_WHAT YOU WILL DO:_ Once the line containing "Task: Click the TAP icon in Misc toolbar" is found in the data below, output that line and every line after it through the last, unchanged and with nothing else.

_DATA SHOWN:_

::::::::::

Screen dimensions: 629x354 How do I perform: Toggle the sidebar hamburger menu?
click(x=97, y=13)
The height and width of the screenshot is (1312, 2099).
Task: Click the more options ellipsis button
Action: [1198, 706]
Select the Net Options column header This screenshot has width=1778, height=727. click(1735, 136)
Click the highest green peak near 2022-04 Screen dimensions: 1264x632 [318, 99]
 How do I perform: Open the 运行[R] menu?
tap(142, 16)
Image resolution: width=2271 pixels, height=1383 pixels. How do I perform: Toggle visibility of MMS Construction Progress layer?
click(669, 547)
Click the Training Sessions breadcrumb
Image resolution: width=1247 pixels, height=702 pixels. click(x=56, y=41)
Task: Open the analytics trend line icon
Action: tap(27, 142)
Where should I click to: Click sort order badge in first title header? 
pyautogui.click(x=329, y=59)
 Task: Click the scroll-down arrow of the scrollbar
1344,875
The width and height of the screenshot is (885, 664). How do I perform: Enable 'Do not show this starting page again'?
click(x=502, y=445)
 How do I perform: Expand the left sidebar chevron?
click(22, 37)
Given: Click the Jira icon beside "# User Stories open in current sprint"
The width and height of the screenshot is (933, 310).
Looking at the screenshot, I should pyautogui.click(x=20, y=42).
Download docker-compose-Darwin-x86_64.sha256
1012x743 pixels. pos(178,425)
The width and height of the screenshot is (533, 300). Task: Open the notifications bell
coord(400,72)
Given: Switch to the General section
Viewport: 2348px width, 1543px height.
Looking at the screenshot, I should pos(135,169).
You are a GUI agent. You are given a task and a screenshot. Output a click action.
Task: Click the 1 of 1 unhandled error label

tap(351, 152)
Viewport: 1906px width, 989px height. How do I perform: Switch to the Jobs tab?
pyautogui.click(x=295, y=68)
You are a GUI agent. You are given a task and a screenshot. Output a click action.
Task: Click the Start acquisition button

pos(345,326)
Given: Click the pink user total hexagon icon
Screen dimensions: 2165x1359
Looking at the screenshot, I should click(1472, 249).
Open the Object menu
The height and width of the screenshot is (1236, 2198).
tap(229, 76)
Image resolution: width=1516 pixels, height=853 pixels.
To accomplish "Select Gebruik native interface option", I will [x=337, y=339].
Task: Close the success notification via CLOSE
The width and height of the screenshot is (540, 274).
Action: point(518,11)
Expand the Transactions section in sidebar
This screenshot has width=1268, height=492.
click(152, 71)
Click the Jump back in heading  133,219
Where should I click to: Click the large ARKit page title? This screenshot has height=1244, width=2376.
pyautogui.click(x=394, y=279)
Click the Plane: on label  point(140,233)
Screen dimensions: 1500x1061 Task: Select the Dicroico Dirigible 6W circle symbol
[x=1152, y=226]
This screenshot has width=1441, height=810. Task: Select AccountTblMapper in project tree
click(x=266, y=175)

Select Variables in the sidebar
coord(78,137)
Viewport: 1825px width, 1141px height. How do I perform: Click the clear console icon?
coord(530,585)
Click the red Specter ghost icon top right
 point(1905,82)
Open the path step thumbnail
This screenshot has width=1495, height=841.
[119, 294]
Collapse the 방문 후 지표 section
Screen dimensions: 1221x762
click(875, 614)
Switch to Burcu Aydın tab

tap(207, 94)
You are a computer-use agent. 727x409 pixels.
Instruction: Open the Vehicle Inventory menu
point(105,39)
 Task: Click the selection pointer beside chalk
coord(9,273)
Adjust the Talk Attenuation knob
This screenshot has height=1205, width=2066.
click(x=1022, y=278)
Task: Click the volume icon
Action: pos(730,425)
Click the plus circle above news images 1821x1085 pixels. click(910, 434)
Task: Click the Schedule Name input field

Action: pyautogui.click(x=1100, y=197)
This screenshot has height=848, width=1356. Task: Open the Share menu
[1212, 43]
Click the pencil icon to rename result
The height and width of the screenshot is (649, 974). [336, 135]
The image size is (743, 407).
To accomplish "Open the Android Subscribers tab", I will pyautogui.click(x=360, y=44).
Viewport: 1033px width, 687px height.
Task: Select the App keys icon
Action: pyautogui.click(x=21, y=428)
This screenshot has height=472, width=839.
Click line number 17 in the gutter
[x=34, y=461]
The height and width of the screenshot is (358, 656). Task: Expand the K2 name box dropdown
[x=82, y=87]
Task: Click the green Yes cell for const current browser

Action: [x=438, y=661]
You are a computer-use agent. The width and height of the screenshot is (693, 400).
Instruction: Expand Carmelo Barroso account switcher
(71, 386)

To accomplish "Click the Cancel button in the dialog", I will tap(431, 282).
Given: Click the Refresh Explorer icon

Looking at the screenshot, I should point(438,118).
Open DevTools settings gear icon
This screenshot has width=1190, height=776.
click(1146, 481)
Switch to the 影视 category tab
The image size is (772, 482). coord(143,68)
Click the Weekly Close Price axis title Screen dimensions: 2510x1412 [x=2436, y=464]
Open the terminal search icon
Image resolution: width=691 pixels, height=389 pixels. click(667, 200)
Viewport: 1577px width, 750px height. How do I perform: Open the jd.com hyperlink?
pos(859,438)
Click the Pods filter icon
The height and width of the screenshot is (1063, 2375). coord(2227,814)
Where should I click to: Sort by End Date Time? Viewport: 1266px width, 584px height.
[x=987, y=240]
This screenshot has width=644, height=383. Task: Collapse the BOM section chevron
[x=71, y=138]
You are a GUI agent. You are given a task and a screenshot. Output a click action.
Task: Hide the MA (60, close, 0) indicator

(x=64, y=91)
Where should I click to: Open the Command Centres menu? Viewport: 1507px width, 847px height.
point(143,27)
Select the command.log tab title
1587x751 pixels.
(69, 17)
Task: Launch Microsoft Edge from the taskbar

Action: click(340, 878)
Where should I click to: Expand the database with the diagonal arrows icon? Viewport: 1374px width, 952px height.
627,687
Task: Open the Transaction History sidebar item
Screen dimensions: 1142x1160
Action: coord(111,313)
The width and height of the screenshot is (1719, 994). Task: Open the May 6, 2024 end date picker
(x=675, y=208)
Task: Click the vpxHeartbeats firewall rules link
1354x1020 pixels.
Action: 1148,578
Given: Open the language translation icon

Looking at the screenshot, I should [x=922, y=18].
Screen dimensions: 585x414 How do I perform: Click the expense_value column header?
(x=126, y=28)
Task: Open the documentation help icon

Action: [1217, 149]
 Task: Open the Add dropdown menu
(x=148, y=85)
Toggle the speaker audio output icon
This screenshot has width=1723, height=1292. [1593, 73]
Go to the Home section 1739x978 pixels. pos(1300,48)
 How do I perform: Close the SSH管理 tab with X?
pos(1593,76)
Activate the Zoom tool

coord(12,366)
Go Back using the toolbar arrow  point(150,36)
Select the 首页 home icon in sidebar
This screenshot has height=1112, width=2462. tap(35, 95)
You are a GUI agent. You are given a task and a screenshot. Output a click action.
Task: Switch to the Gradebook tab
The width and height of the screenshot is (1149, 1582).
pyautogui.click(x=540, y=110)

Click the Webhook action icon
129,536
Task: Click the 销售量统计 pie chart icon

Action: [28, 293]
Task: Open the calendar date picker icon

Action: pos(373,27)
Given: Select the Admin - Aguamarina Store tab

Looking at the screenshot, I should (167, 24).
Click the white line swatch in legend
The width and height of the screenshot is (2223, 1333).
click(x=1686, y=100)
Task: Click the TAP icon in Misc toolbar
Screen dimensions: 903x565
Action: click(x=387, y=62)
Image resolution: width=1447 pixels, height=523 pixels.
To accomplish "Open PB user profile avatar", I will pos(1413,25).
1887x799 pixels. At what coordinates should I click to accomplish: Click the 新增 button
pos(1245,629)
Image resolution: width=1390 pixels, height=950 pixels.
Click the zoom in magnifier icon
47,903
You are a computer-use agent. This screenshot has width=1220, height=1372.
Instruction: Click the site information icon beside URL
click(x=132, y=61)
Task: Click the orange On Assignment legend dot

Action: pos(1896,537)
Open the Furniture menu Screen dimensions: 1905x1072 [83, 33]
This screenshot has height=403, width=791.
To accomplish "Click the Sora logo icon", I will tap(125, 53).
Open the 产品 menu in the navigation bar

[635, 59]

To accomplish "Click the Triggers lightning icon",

::::::::::

_RESPONSE TO THE TASK:_
Task: Click the TAP icon in Misc toolbar
Screen dimensions: 903x565
Action: click(x=387, y=62)
Image resolution: width=1447 pixels, height=523 pixels.
To accomplish "Open PB user profile avatar", I will pos(1413,25).
1887x799 pixels. At what coordinates should I click to accomplish: Click the 新增 button
pos(1245,629)
Image resolution: width=1390 pixels, height=950 pixels.
Click the zoom in magnifier icon
47,903
You are a computer-use agent. This screenshot has width=1220, height=1372.
Instruction: Click the site information icon beside URL
click(x=132, y=61)
Task: Click the orange On Assignment legend dot

Action: pos(1896,537)
Open the Furniture menu Screen dimensions: 1905x1072 [83, 33]
This screenshot has height=403, width=791.
To accomplish "Click the Sora logo icon", I will tap(125, 53).
Open the 产品 menu in the navigation bar

[635, 59]

To accomplish "Click the Triggers lightning icon",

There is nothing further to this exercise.